In order to block the vehicle, e.g. when it is stationary on a parking space, the pusher of the actuator is put into a position in which it exerts a controlled force on the friction element, and then the pusher is blocked in this position so that it continues to exert a parking force on the friction elements, thereby allowing the power supply to the motor to be switched off and thus reducing the electrical power consumption of the brake.
Nevertheless, given the dimensional variations of the components of a brake as a function of temperature, the parking force varies over time, and it is therefore necessary to provide for adjusting the position of the pusher.
In particular from documents U.S. Pat. No. 6,959,794 and FR 2 880 603, it is known to adjust the applied parking force at given instants, either by using a force sensor mounted in one of the components of the braking system and ensuring that the force is maintained at a constant value by means of a closed loop acting on the position of the pusher as a function of the value of the force, or else by implementing a so-called “return-to-zero” method including the steps of unblocking the pusher, retracting the pusher to zero force, and then advancing it once more until it exerts the required force as measured from one of the operating parameters of the actuator, e.g. the power supply current drawn by the electric motor of the actuator.
Those two means consume electricity, and that can pose a problem insofar as when parked, the braking system is powered solely from the vehicle battery.
Above-mentioned document U.S. Pat.
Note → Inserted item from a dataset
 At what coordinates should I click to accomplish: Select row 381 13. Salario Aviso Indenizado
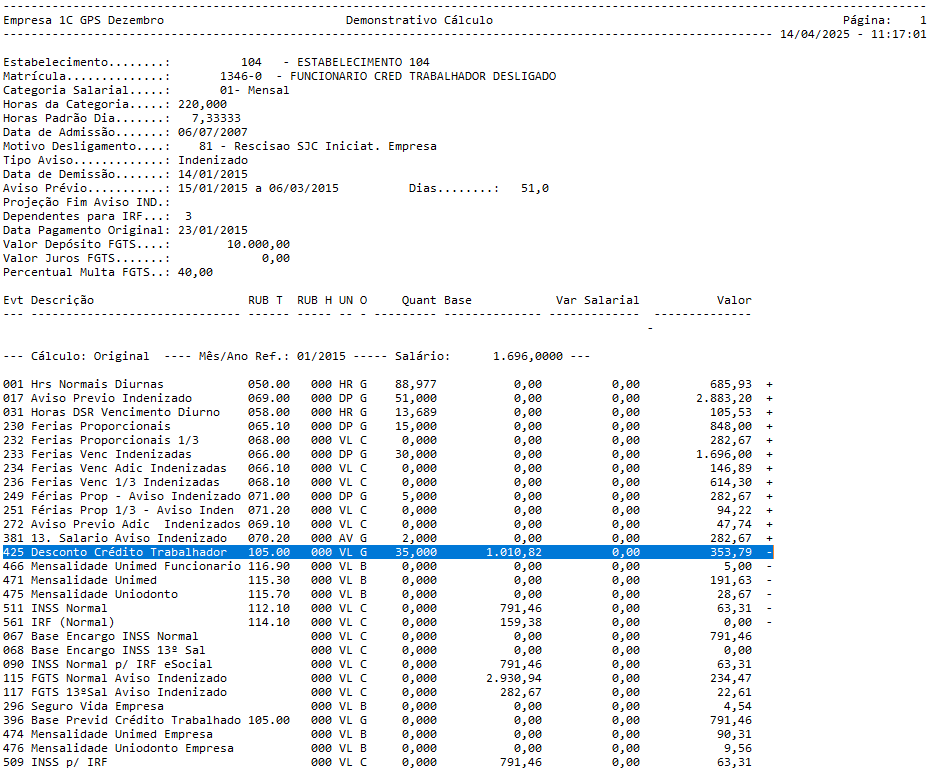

No. 6,959,794 also discloses adjusting the position of the pusher in compliance with a so-called “direct adjustment” table that causes the position of the pusher to be varied as a function solely of the length of time that has elapsed since the parking brake was applied. In order to ensure that the parking brake remains effective regardless of circumstances, it is then necessary for the adjustment table to correspond to compensating for the effects of emergency braking, i.e. a situation in which the components are subjected to a large amount of expansion shortly after applying the parking brake. This expansion gives rise in particular to very considerable lengthening of the torsion tube that carries the disks. With the pusher locked in a position that is stationary relative to the torsion tube, a lengthening of the torsion tube gives rise to a reduction in the braking force. In order to compensate for this reduction, it is therefore necessary to provide a direct adjustment table that causes the pusher to be moved considerably in the tightening direction.
Since the adjustment is the same regardless of the circumstances preceding application of the parking brake, there is a risk in certain circumstances of performing adjustments too frequently or at too high a level, such that the adjustments are of no use, particularly after braking at very low energy levels in which the thermal expansion of the torsion tube is small. These useless adjustments contribute to prematurely aging the actuators.